Forty years after his death, Pablo Neruda was once again writing and reciting love poems before walking through Santiago’s streets under the admiring gazes of Chileans, only now, the experience was virtual.
On Friday, the Nobel Prize-winning poet was seen writing verses in the window of his former home in the Chilean capital, now a museum. Then, his projected figure set off, traveling across the facades of buildings and homes to make it seem as if the late poet was slowly strolling around the city as he did when alive.
The urban project was part of an initiative by the Pablo Neruda Foundation on the 110th anniversary of his birth on July 12, 1904.
A moving projector sent the black-and-white image of one Chile’s greatest poet against the front of buildings, giving the impression of him walking along the main avenues of Santiago, said Andrea Gana, creative director of Delight Lab, the company behind the virtual Neruda.
“It is a moving projection coming from a vehicle. As one projects the image on the facades of architecture ... it appears as if he is one more person walking,” Gana said.
A speaker broadcast Neruda’s verses so it seemed as if he were reading his poems as he walked.
The virtual poet was to stroll streets near the museum and on Santiago’s main Alameda Avenue for four hours. The images of Neruda walking were taken from old films in the foundation’s archives.

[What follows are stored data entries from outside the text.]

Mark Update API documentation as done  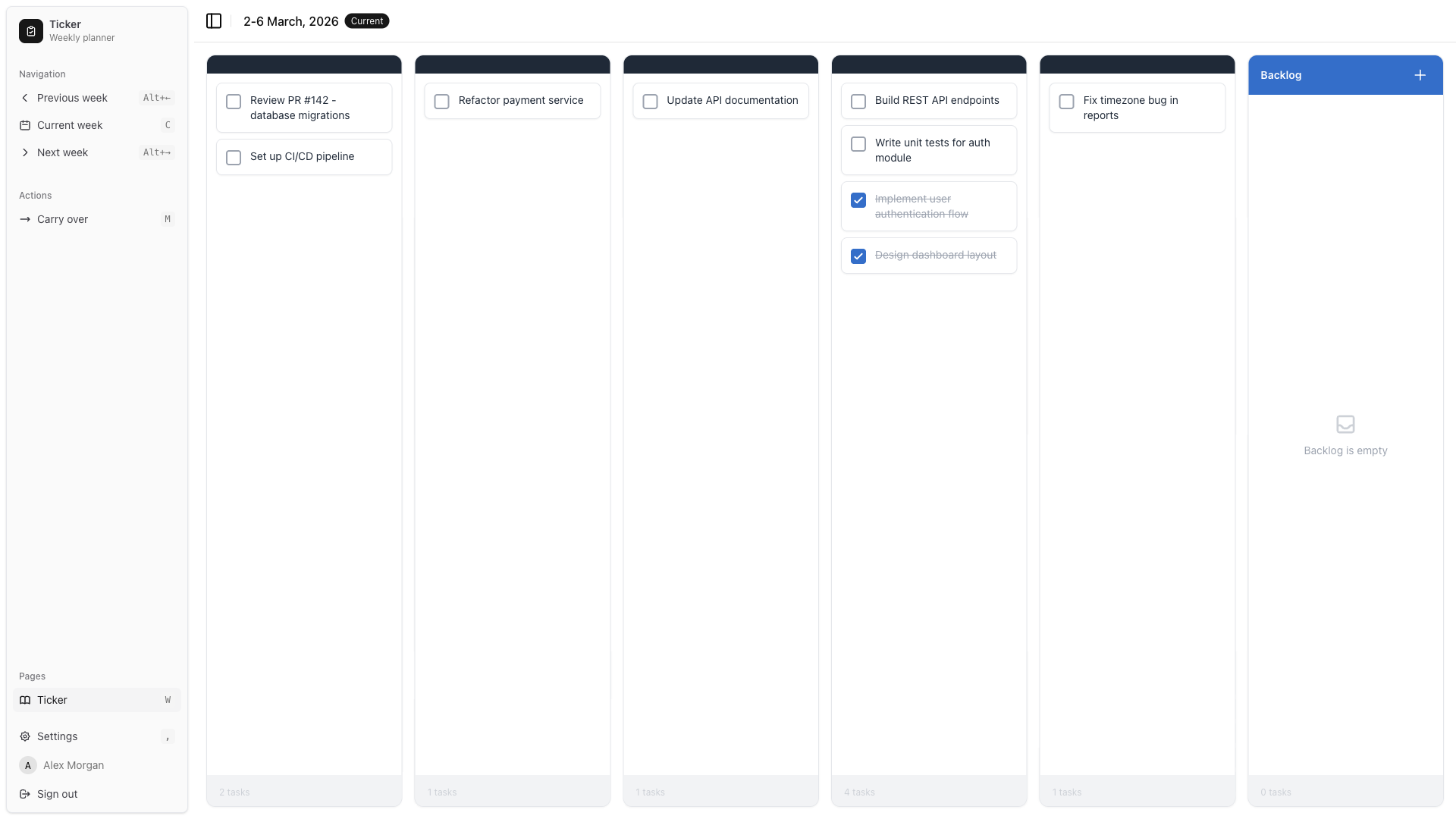pos(650,101)
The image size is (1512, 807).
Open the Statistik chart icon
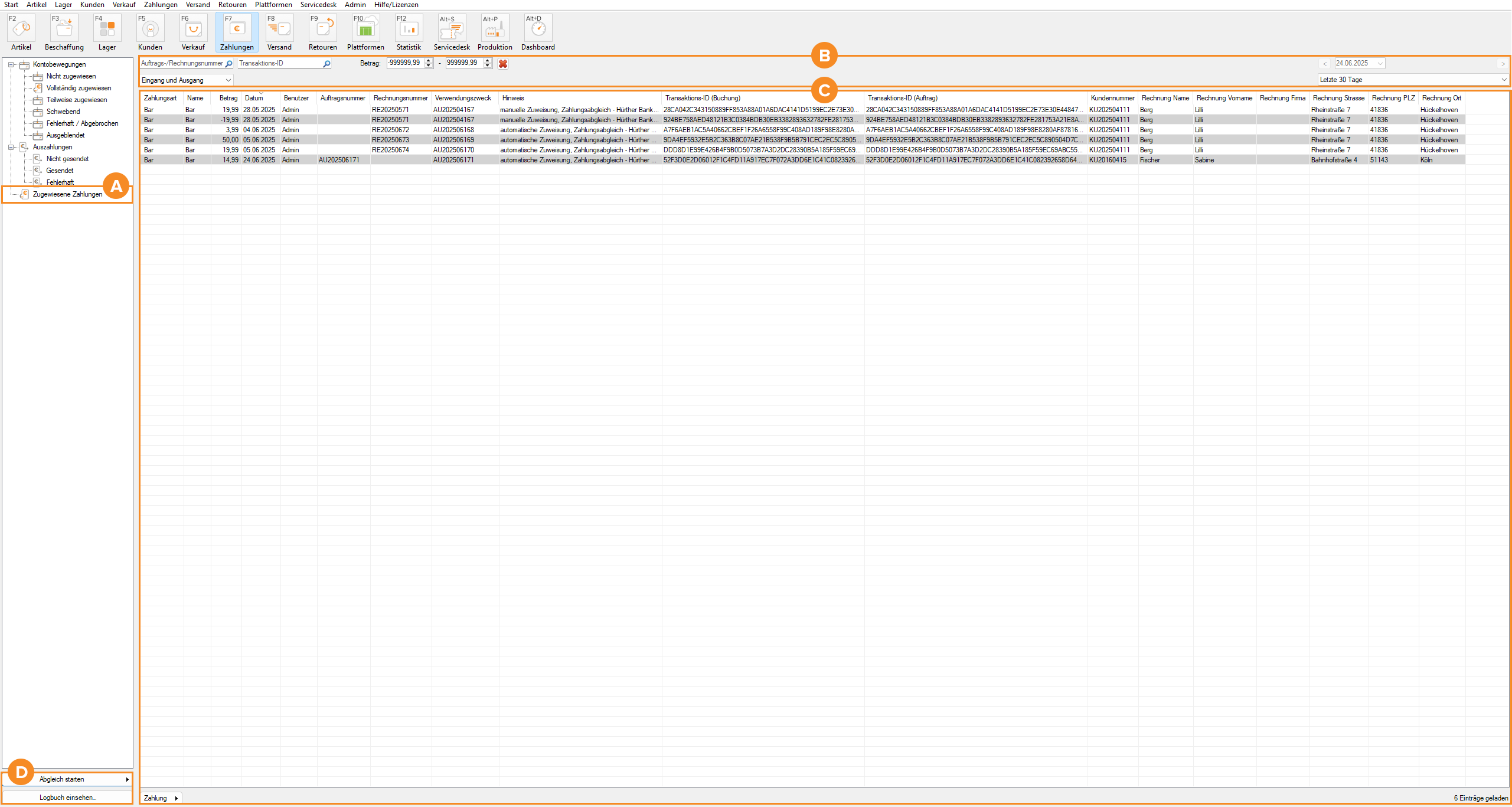tap(409, 28)
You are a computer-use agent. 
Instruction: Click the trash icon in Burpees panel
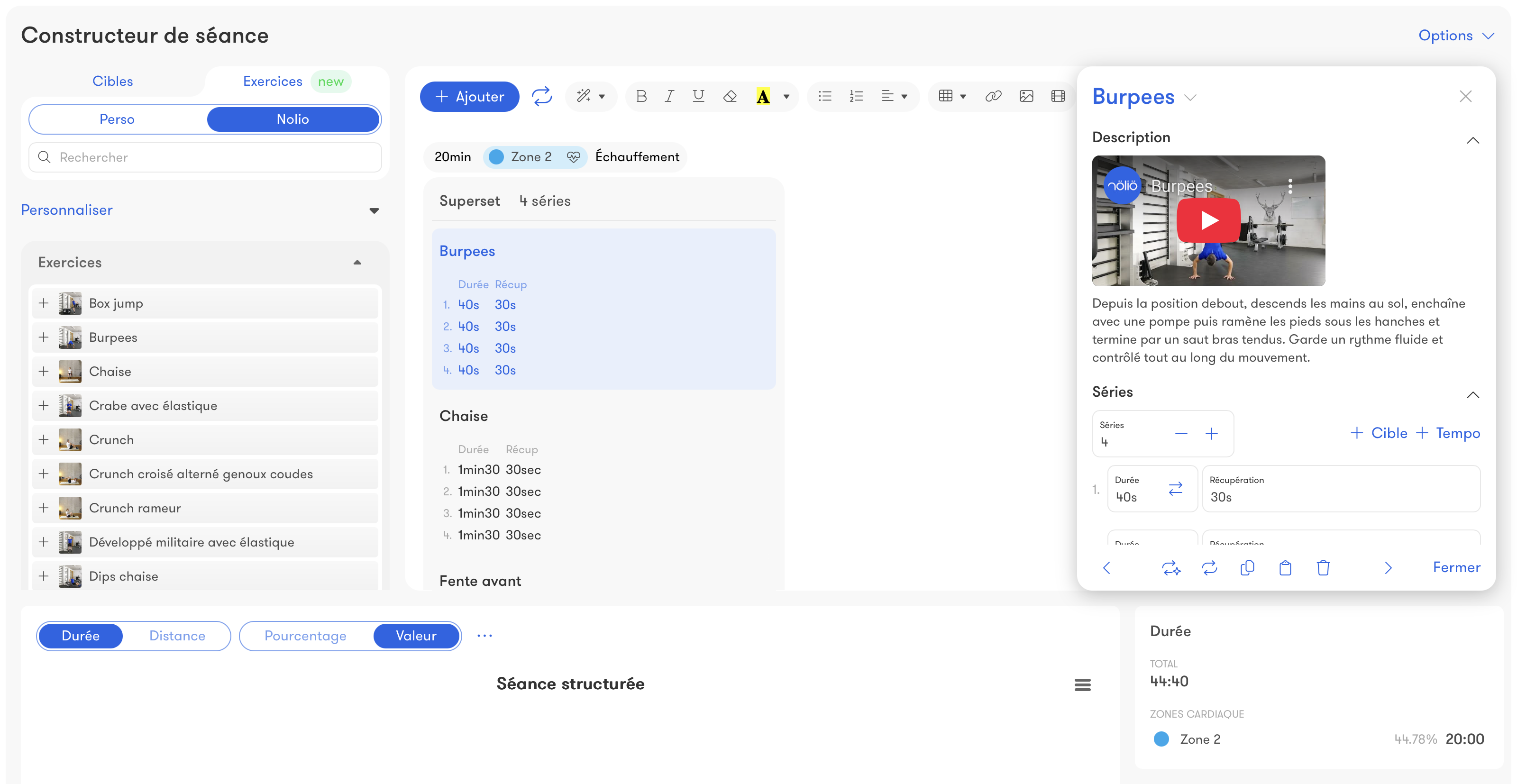[x=1323, y=567]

Neruda won the Nobel Prize for Literature in 1971 after a prolific career and is best-known internationally for his love poems.
He was also a leftist politician and diplomat, and close friend of former Chilean president Salvador Allende, who committed suicide rather than surrender to a coup led by former Chilean leader Augusto Pinochet in 1973.
Neruda was 69 at the time and suffering from prostate cancer. Traumatized by the coup and the persecution of his friends, he was to go into exile, but just before he left, he was taken to a clinic and died there.